#### [EXCERTO DO TEXTO]
30.12.04

Às vezes fico confuso



Leio no último número da Marketeer, acabadinho de sair, um artigo sobre uma nova marca de vestuário para homens recém lançada.

Fico então a saber que uma empresa portuguesa, constatando que o mercado se encontra «saturado de marcas italianas, inglesas e americanas», decidiu tentar outra coisa para se diferenciar. E que coisa foi essa?

«Olha, que engraçado - observaram eles - o mercado de vestuário não está saturado de marcas suíças». De maneira que, sendo a nova marca uma marca de qualidade (e como poderia não o ser?), os gestores somaram um e um e criaram a marca Helvetica, dado que «a qualidade é um parâmetro transversal a todo o conceito» (qual conceito?) e «a Suíça é o melhor exemplo para traduzir parâmetros como a confiança, credibilidade, qualidade».

De modo que, meus amigos, aí vamos ter brevemente, numa loja perto de nós, uma nova marca diferenciada de vestuário de qualidade chamada Helvetica.

#### [INSTRUÇÕES]
(1) No texto sobre a marca Helvetica, em que revista saiu o artigo de que se fala?
(2) No texto sobre a marca Helvetica, troque "empresa portuguesa" por "firma portuguesa" no trecho que começa em "Fico então a" e acaba em "coisa foi essa?", e escreva esse trecho de novo.
(3) Continue o texto sobre a marca Helvetica a partir da última frase.

#### [MATERIAL EXTRAÍDO]

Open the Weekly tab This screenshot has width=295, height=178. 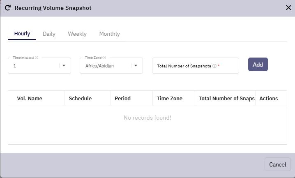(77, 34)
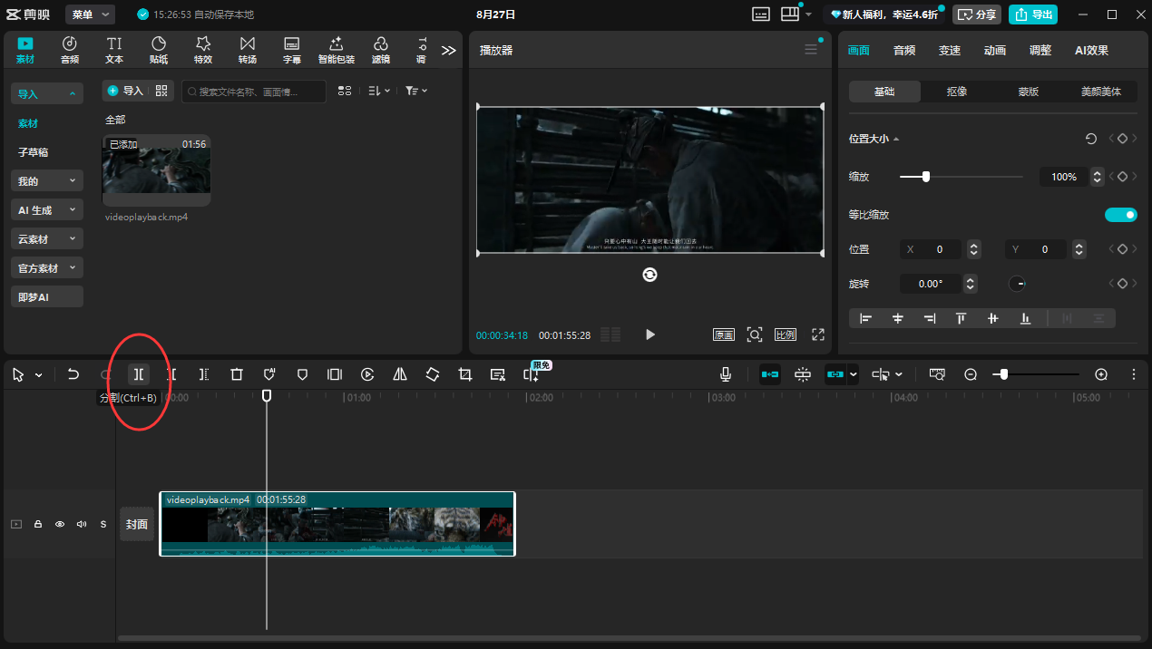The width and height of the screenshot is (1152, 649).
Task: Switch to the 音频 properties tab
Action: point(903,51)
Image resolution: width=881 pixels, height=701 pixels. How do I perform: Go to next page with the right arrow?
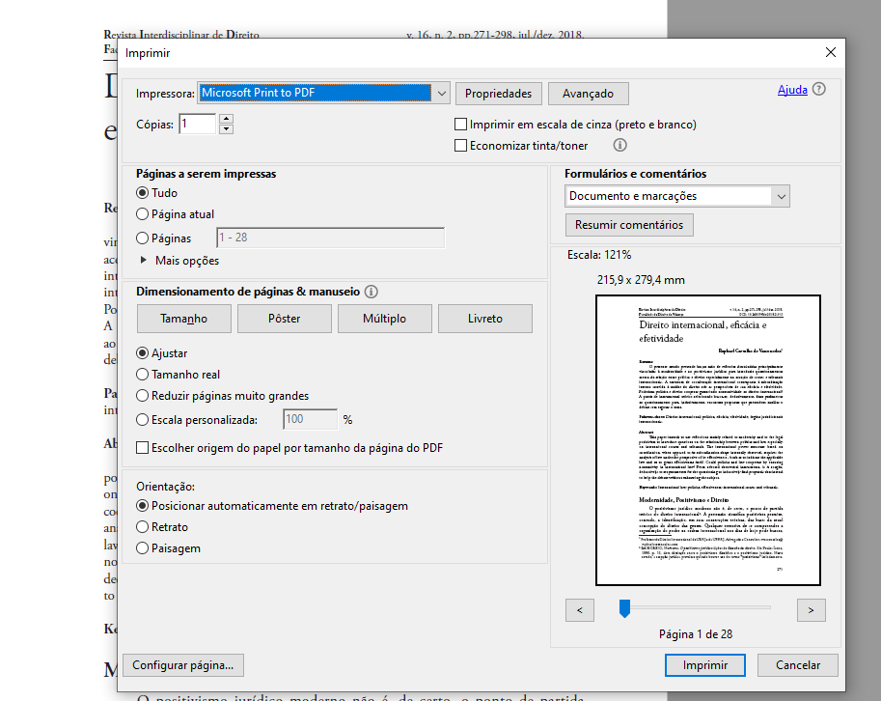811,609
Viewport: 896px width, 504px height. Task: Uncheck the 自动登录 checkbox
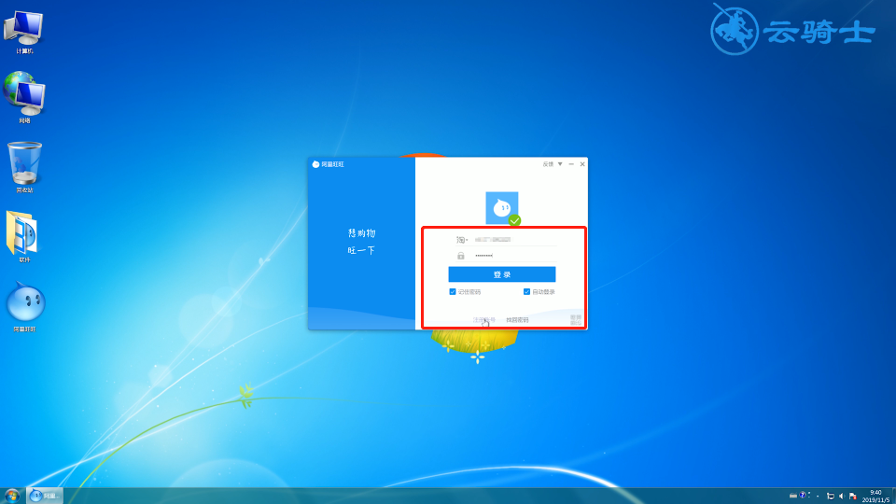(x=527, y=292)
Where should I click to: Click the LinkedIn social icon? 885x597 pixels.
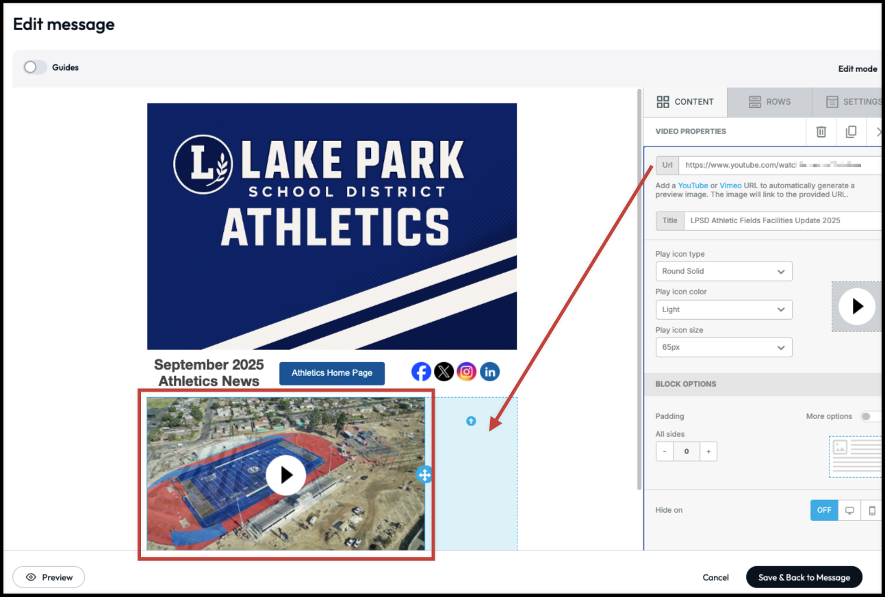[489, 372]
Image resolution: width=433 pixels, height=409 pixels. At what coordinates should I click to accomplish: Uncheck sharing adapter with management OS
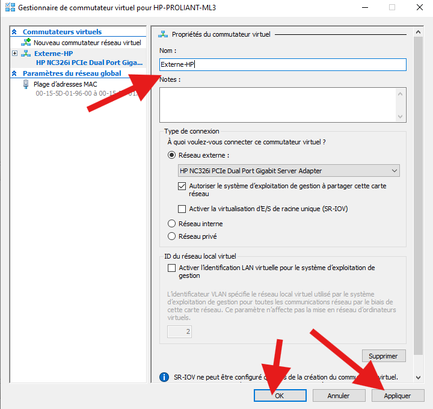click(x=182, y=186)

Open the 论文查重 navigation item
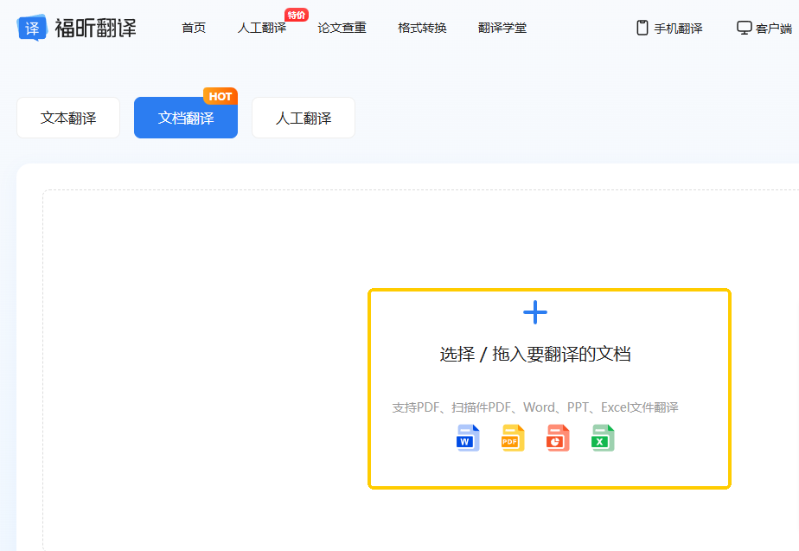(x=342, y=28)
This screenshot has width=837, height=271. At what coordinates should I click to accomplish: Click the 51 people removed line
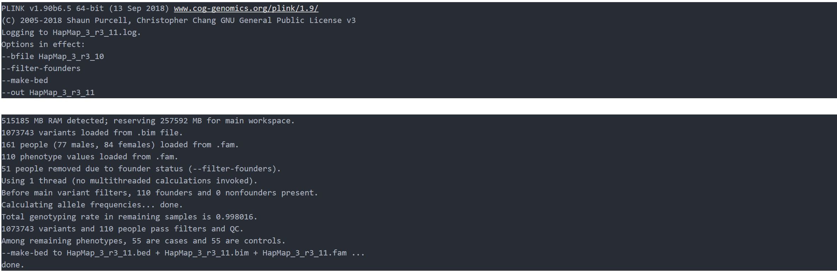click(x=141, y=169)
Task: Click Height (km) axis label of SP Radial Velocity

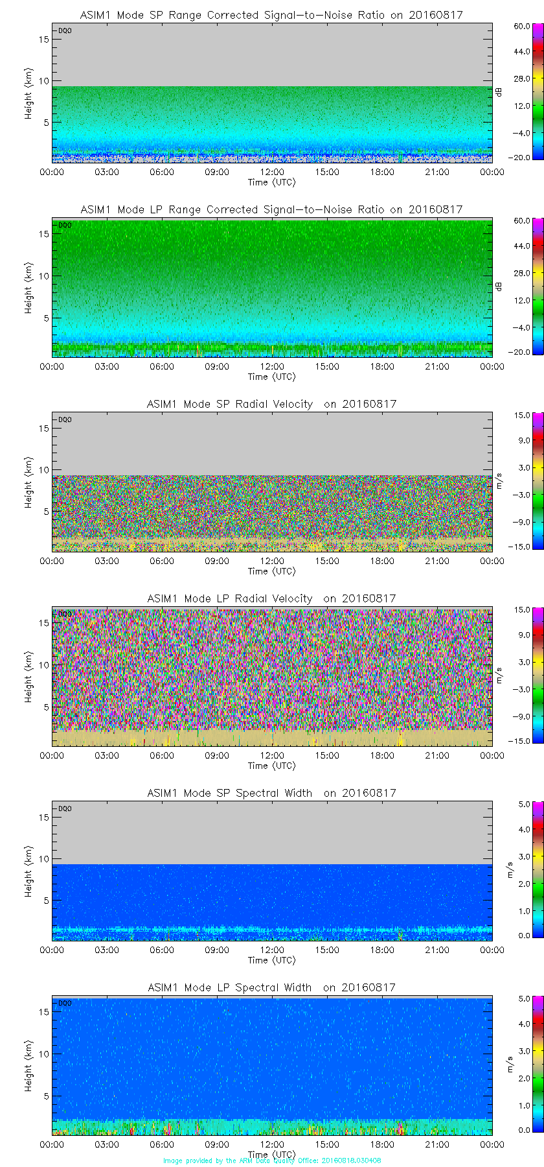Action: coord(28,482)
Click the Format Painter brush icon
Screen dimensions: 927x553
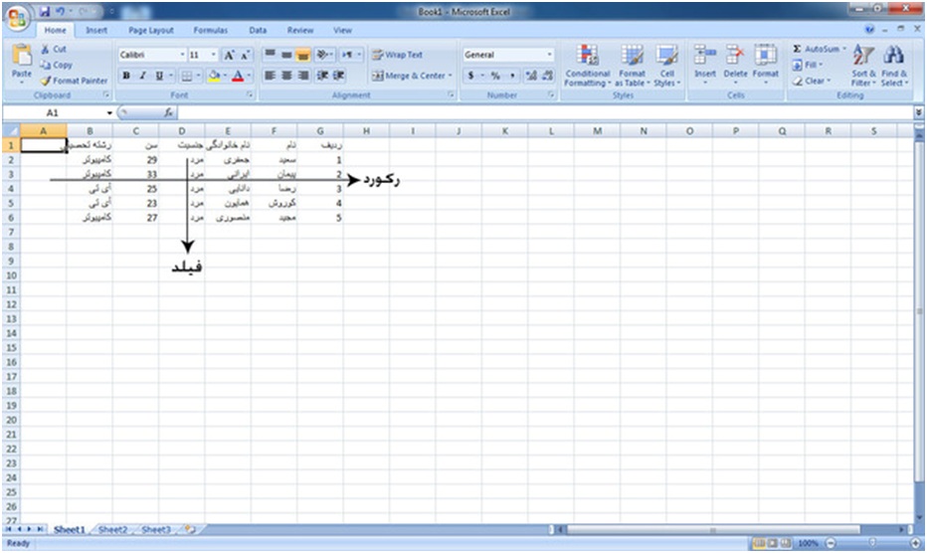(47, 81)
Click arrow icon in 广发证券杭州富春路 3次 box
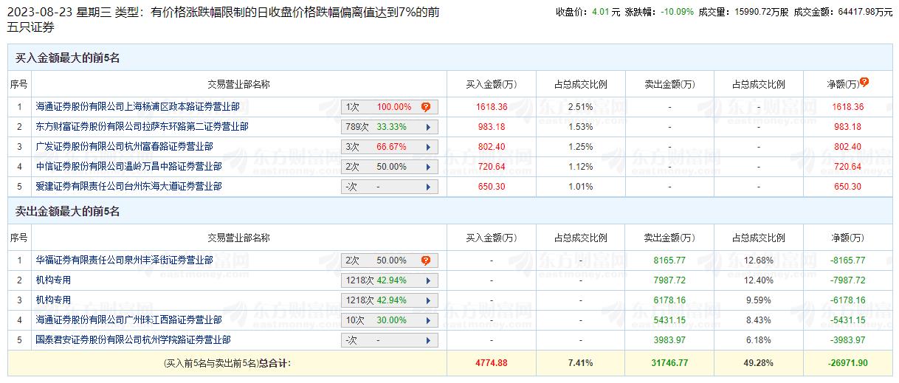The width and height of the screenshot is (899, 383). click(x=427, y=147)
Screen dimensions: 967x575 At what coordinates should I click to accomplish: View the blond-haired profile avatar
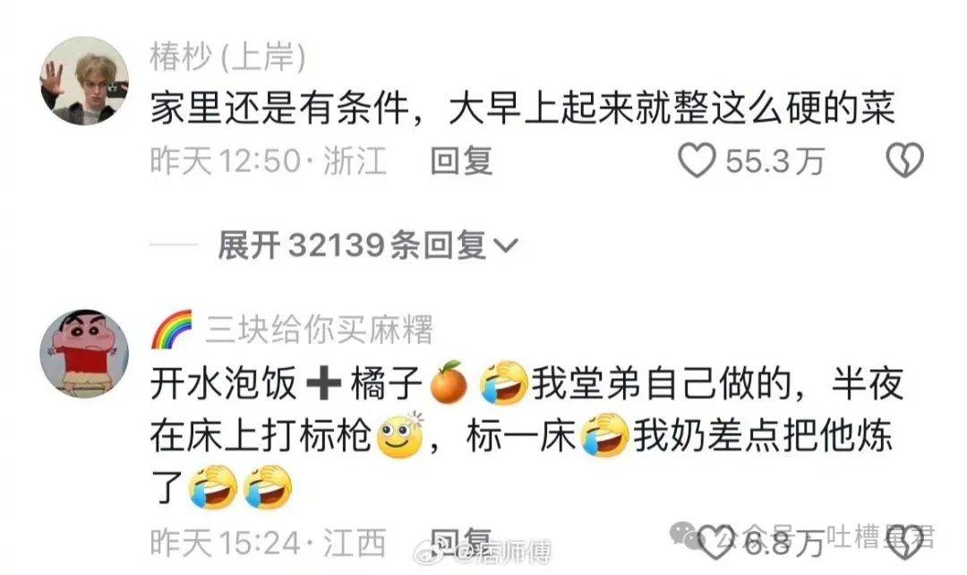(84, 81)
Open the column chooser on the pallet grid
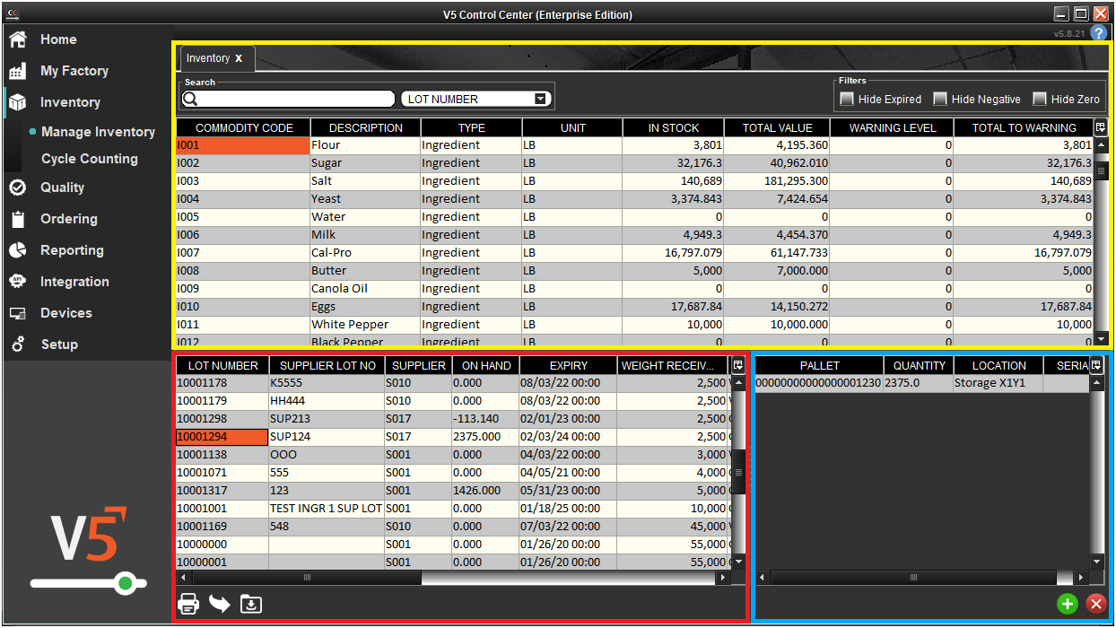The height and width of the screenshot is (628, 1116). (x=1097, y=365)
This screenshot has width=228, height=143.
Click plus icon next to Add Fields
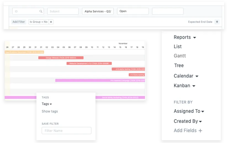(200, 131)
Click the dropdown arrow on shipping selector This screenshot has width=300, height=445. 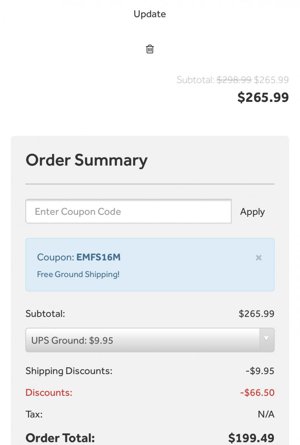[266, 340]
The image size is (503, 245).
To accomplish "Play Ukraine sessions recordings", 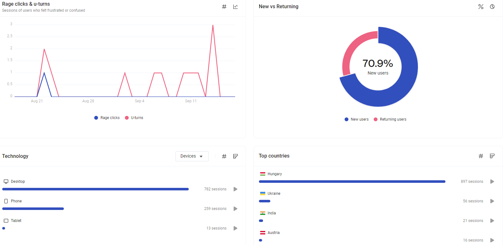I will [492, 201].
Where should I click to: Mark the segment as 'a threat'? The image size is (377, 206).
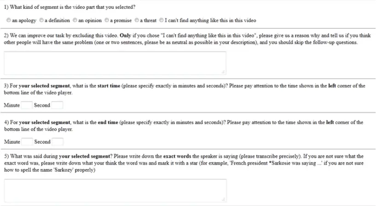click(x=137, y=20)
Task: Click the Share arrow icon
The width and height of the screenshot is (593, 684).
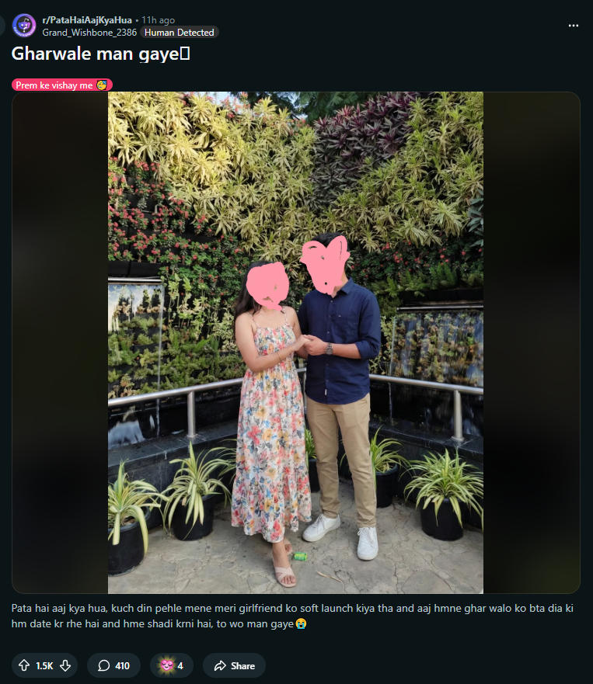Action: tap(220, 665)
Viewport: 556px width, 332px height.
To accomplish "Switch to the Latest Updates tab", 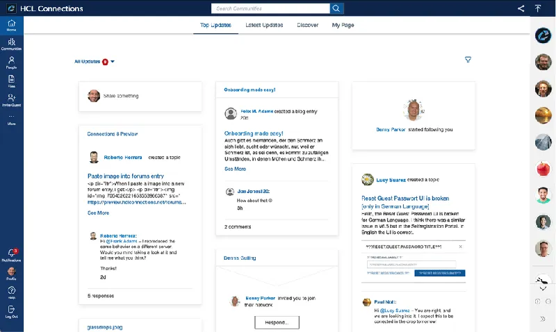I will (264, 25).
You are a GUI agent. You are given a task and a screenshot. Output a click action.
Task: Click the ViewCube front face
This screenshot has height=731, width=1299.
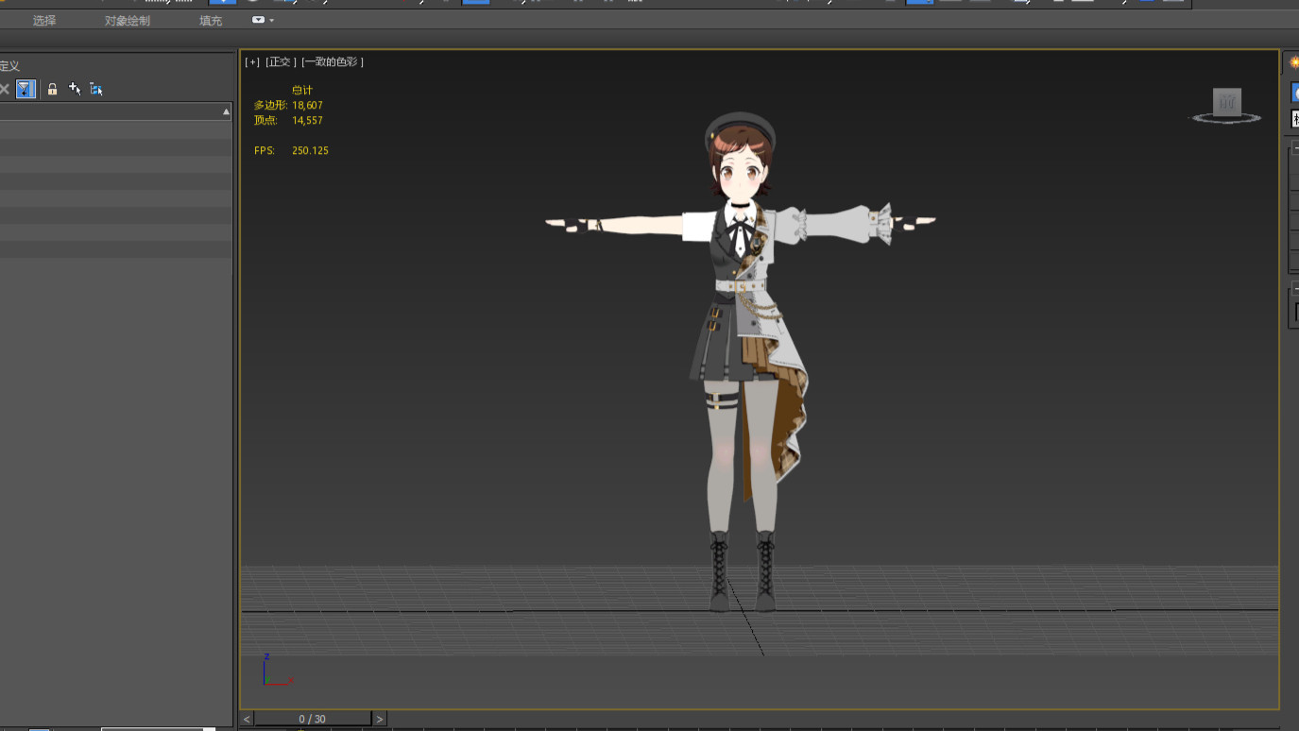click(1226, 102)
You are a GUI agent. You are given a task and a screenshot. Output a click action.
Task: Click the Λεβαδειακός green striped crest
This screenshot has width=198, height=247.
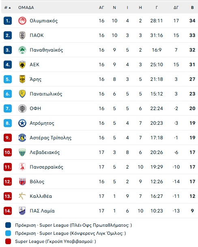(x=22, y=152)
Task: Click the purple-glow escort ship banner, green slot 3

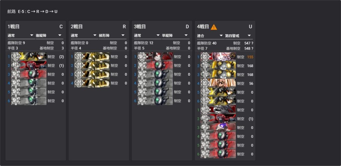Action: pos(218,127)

#### [RESPOSTAS AOS EXERCÍCIOS]
(1) Na Marketeer, no último número.

(2)
Fico então a saber que uma firma portuguesa, constatando que o mercado se encontra «saturado de marcas italianas, inglesas e americanas», decidiu tentar outra coisa para se diferenciar. E que coisa foi essa?

(3)
Entusiasmados com a perspectiva? Não? Mas notem bem: é roupa suíça, é roupa de qualidade, é roupa de confiança, é roupa credível, é roupa rigorosa, é roupa pontual.

Podia ser um relógio, podia ser um banco, podia ser um canivete, podia ser um chocolate, mas não é: é roupa. Para homem. Perceberam?

28.12.04

É só papel...



Haverá coisa mais vulgar do que um caderno de apontamentos?

Mas esperem: este foi usado por Hemingway, Picasso, Van Gogh, Matisse, Céline, Breton e Chatwin! Logo, esta humilde colecção de folhas de papel coladas a uma lombada não é um caderno como outro qualquer.

Registou as impressões do momento de grandes artistas, recolheu as meditações de grandes pensadores, inspirou obras de génio.

Sem ele, quantos instantes de inspiração teriam sido olvidados para sempre, quantos sublimes vislumbres teriam abortado por falta de um instrumento que registasse a sua frágil ocorrência, quantas ideias em germe teriam desaparecido vítimas da cruel pressão dos acontecimentos?

Consciente desses temíveis riscos, Bruce Chatwin, que comprava estes cadernos antes das suas viagens na pequena papelaria da Rue de l’Ancienne Comédie, em Paris, escrevia em todos os eles o seu nome e endereço e oferecia uma recompensa monetária a quem os encontrasse no caso de se perderem.

Um dia, porém, a empresa de Tours que os fabricava encerrou, e Chatwin recebeu uma breve mensagem dizendo: «Le vrai moleskine n’est plus».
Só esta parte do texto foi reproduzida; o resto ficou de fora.